Logitech International(NASDAQ: LOGI) stock is slipping in Tuesday's trading. The company's share price was down 2.6% as of 12:15 p.m. ET, according to data from S&P Global Market Intelligence.
Before the market opened this morning, the gaming and computer accessories specialist reported results for the first quarter of its current fiscal year (for the period ended June 30). In addition to delivering sales and earnings results that topped the market's expectations, the company also raised its full-year performance targets. But performance also weakened significantly along one key metric.
Logitech crushed earnings expectations in fiscal Q1
Logitech posted non-GAAP (adjusted) earnings per share of $1.13 on sales of $1.1 billion in the first quarter of its current fiscal year. For comparison, the average analyst estimate had called for the business to post per-share earnings of $0.88 on revenue of $1.03 billion.
Logitech's sales climbed 12.9% year over year on a currency-adjusted basis in the period. Meanwhile, adjusted operating income surged 67% year over year to hit $182 million.

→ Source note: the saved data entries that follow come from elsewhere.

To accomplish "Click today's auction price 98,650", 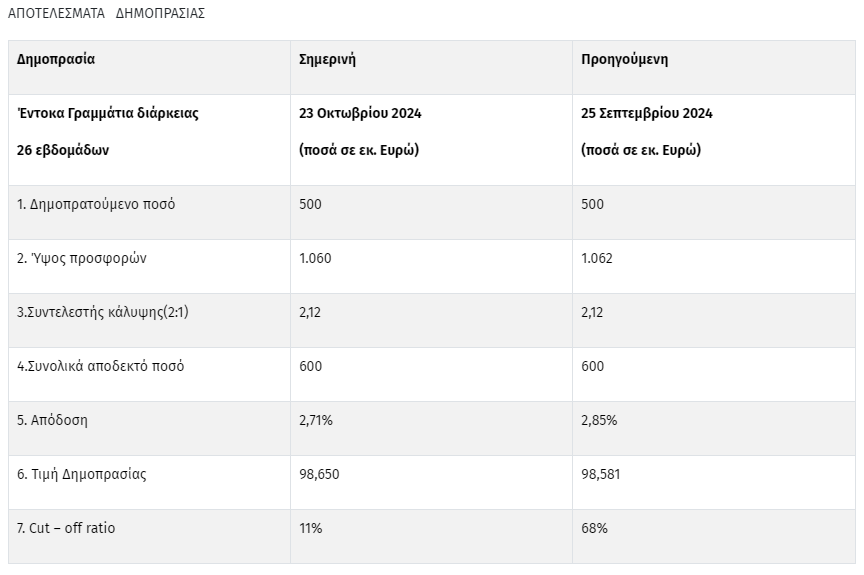I will tap(319, 474).
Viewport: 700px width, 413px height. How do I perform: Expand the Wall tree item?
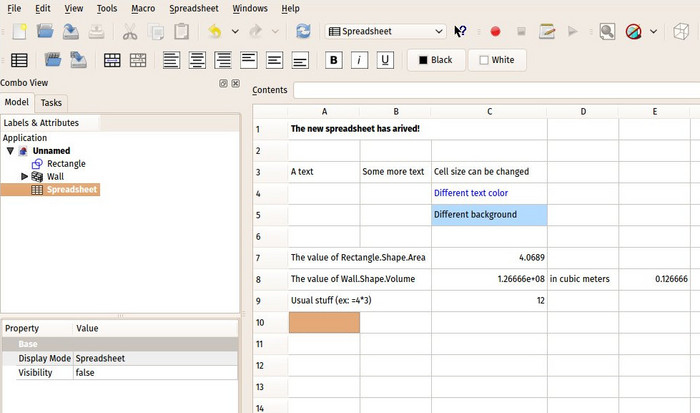click(25, 176)
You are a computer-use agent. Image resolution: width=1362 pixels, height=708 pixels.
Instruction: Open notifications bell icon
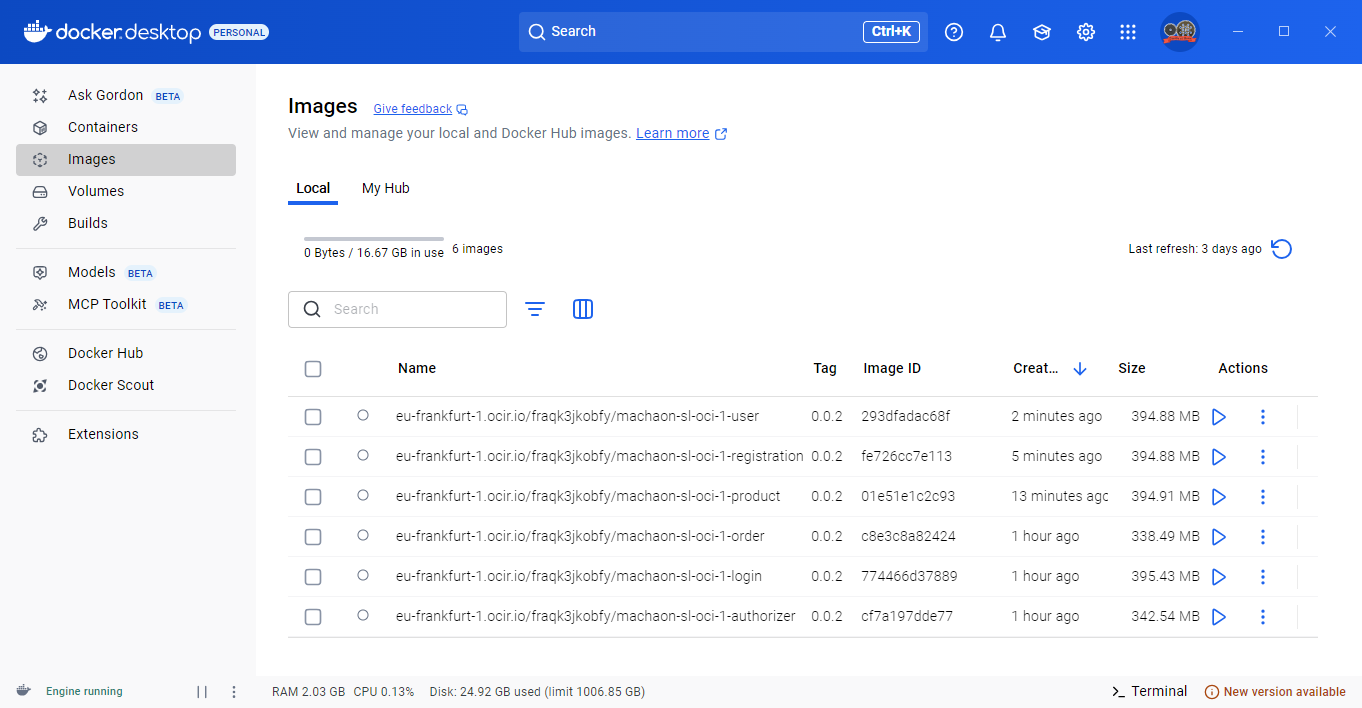997,32
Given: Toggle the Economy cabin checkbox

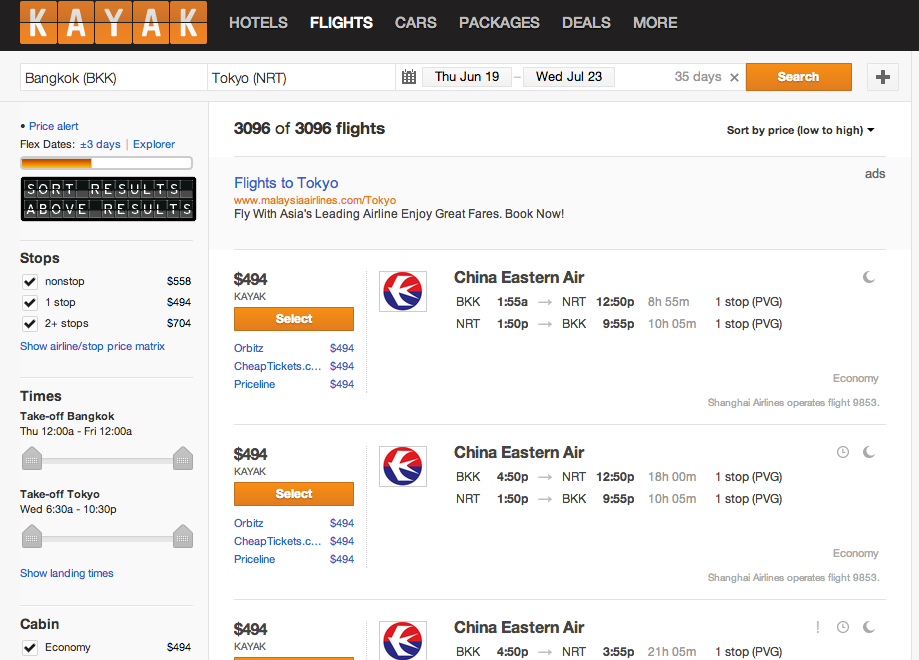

On the other hand, cash flow from operations actually fell 27% year over year to come in at $176 million. The disparity could suggest that momentum for profits will not be as strong next year.
What comes next for Logitech?
For the company's current fiscal year, Logitech is guiding for sales to come in between $4.34 billion and $4.43 billion. Meanwhile, the company's previous guidance called for sales to be between $4.3 billion and $4.4 billion and the average analyst estimate had called for revenue of $4.38 billion. The company now anticipates closing out the fiscal year with sales up between 1% and 3% annually, but the better-than-expected sales momentum seen in Q1 is not expected to continue through the year.
Logitech also raised its adjusted operating income forecast. The company now expects operating income to be between $700 million and $730 million -- up from its previous forecast's call for operating income between $685 million and $715 million.
Logitech is now valued at roughly 21 times this year's expected adjusted earnings. That valuation may raise some concerns given that management is only forecasting low-single-digit sales growth for the year, but the company has solid long-term prospects thanks to its trusted brand and a reputation for quality in its corner of the technology and consumer goods spaces.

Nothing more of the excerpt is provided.